Stored data
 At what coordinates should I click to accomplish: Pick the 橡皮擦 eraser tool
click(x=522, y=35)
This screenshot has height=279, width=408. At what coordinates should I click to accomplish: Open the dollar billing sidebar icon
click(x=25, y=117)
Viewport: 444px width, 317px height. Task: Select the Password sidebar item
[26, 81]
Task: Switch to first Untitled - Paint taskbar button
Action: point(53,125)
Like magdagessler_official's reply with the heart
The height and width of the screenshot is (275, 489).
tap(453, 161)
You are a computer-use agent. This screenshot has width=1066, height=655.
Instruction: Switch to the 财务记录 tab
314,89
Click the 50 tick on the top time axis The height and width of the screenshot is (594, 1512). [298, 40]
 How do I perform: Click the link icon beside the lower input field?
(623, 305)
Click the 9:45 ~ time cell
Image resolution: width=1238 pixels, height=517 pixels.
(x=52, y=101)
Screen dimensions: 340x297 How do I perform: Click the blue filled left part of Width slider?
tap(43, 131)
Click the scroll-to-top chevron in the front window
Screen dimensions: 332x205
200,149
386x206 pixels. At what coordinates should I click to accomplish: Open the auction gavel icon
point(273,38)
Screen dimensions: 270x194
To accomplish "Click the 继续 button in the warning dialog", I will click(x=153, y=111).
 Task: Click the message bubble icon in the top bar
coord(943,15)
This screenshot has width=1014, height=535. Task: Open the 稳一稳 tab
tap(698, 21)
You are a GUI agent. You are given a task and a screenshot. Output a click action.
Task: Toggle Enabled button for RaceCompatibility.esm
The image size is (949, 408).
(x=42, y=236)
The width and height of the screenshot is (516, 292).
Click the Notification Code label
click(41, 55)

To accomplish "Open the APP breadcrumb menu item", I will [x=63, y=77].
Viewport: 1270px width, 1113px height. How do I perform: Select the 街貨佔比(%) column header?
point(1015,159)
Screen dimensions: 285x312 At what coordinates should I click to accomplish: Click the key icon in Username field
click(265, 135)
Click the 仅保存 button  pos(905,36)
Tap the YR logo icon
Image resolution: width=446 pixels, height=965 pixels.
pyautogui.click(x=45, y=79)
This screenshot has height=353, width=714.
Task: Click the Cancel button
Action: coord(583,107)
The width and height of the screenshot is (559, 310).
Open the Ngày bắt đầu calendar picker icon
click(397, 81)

**ACTIVITY:** Produce an exact transcription of the lines from the one containing "Screen dimensions: 285x312" through the end of the records, both included, and no other lines.

**TASK RESULT:**
Screen dimensions: 285x312 At what coordinates should I click to accomplish: Click the key icon in Username field
click(265, 135)
Click the 仅保存 button  pos(905,36)
Tap the YR logo icon
Image resolution: width=446 pixels, height=965 pixels.
pyautogui.click(x=45, y=79)
This screenshot has height=353, width=714.
Task: Click the Cancel button
Action: coord(583,107)
The width and height of the screenshot is (559, 310).
Open the Ngày bắt đầu calendar picker icon
click(397, 81)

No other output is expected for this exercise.